### DIRECTIONS FOR THIS TASK
For each line below, check for the word "arrow", then state how many lines contain it, with no other output.

[Dataset entries]
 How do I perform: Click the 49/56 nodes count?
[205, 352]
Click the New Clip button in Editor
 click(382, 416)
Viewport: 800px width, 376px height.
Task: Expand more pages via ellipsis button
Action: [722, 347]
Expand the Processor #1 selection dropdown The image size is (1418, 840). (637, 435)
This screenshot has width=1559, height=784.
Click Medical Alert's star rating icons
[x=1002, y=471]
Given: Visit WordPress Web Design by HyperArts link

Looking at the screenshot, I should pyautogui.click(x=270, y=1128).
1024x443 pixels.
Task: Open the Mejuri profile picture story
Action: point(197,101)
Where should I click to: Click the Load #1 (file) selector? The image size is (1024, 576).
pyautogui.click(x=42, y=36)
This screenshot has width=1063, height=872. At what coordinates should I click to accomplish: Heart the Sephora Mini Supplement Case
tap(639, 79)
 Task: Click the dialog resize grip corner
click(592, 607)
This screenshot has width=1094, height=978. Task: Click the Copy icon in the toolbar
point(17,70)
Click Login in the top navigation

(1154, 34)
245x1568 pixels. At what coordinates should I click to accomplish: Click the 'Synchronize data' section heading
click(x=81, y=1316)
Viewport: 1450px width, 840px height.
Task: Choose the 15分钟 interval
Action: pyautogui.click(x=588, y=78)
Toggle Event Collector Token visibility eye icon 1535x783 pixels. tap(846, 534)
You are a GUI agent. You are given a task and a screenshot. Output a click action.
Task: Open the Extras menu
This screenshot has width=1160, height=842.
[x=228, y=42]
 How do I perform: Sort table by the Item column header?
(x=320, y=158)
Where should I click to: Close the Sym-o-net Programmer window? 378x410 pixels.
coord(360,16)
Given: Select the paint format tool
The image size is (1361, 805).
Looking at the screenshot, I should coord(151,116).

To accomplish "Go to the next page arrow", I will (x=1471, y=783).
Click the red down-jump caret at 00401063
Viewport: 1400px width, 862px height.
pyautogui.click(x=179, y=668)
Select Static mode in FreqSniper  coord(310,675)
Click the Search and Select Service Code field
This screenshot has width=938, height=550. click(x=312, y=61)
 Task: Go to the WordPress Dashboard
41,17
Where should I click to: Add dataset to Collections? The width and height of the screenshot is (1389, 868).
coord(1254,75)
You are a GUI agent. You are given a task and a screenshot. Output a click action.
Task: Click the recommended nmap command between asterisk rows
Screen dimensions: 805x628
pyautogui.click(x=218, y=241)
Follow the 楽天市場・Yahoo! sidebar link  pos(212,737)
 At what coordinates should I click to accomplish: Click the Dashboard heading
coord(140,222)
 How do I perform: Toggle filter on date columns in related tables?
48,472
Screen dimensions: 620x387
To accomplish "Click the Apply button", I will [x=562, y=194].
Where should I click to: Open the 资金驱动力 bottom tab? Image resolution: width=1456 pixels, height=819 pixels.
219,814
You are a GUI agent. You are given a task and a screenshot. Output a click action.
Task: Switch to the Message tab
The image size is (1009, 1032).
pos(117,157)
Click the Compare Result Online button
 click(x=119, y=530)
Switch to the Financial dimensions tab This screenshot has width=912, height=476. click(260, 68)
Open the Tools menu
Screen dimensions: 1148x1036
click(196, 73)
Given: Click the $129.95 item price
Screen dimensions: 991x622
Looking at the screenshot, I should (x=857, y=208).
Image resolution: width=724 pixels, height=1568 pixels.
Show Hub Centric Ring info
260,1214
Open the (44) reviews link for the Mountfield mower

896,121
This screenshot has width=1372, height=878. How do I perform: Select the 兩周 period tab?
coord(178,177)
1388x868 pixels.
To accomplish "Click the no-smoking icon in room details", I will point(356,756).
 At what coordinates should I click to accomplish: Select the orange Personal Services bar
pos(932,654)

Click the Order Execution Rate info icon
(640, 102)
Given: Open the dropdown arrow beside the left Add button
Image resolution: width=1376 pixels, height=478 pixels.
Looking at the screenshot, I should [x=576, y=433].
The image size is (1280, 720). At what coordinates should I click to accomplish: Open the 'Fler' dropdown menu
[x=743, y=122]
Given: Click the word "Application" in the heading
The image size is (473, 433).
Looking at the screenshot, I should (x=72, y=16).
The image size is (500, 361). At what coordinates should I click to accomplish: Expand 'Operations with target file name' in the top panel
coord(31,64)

### FINAL ANSWER
2